— Data records —

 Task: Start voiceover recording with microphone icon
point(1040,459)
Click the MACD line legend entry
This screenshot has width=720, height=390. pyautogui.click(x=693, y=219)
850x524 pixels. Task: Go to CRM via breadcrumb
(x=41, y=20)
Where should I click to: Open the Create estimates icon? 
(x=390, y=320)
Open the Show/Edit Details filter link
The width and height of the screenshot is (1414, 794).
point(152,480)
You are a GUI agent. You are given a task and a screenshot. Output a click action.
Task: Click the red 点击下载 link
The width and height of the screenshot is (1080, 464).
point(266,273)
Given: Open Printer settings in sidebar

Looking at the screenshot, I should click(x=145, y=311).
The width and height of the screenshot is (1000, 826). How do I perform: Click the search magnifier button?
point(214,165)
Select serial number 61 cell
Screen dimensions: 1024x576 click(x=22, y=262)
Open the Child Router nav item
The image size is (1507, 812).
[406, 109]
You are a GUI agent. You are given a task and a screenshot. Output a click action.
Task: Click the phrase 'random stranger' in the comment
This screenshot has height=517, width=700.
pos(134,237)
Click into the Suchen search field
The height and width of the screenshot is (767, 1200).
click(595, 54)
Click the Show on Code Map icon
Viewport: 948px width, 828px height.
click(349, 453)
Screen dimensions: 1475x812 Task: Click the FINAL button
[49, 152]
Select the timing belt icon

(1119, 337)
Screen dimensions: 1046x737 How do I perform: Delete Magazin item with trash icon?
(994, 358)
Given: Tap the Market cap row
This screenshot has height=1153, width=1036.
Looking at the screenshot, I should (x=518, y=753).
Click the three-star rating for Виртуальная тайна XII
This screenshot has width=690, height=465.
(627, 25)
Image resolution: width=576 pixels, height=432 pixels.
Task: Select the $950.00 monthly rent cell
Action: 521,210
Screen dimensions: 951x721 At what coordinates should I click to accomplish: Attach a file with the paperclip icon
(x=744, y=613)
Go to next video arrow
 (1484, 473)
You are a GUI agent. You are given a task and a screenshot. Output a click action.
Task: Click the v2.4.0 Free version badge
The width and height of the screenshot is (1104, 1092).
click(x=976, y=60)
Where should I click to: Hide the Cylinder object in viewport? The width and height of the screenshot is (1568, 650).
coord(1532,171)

— What is needed —
Once you have read the records above, output each of them verbatim.

— Result for this task —
 Task: Start voiceover recording with microphone icon
point(1040,459)
Click the MACD line legend entry
This screenshot has width=720, height=390. pyautogui.click(x=693, y=219)
850x524 pixels. Task: Go to CRM via breadcrumb
(x=41, y=20)
Where should I click to: Open the Create estimates icon? 
(x=390, y=320)
Open the Show/Edit Details filter link
The width and height of the screenshot is (1414, 794).
point(152,480)
You are a GUI agent. You are given a task and a screenshot. Output a click action.
Task: Click the red 点击下载 link
The width and height of the screenshot is (1080, 464).
point(266,273)
Given: Open Printer settings in sidebar

Looking at the screenshot, I should click(x=145, y=311).
The width and height of the screenshot is (1000, 826). How do I perform: Click the search magnifier button?
point(214,165)
Select serial number 61 cell
Screen dimensions: 1024x576 click(x=22, y=262)
Open the Child Router nav item
The image size is (1507, 812).
[406, 109]
You are a GUI agent. You are given a task and a screenshot. Output a click action.
Task: Click the phrase 'random stranger' in the comment
This screenshot has height=517, width=700.
pos(134,237)
Click into the Suchen search field
The height and width of the screenshot is (767, 1200).
click(595, 54)
Click the Show on Code Map icon
Viewport: 948px width, 828px height.
click(349, 453)
Screen dimensions: 1475x812 Task: Click the FINAL button
[49, 152]
Select the timing belt icon

(1119, 337)
Screen dimensions: 1046x737 How do I perform: Delete Magazin item with trash icon?
(994, 358)
Given: Tap the Market cap row
This screenshot has height=1153, width=1036.
Looking at the screenshot, I should (x=518, y=753).
Click the three-star rating for Виртуальная тайна XII
This screenshot has width=690, height=465.
(627, 25)
Image resolution: width=576 pixels, height=432 pixels.
Task: Select the $950.00 monthly rent cell
Action: 521,210
Screen dimensions: 951x721 At what coordinates should I click to accomplish: Attach a file with the paperclip icon
(x=744, y=613)
Go to next video arrow
 (1484, 473)
You are a GUI agent. You are given a task and a screenshot. Output a click action.
Task: Click the v2.4.0 Free version badge
The width and height of the screenshot is (1104, 1092).
click(x=976, y=60)
Where should I click to: Hide the Cylinder object in viewport? The width and height of the screenshot is (1568, 650).
coord(1532,171)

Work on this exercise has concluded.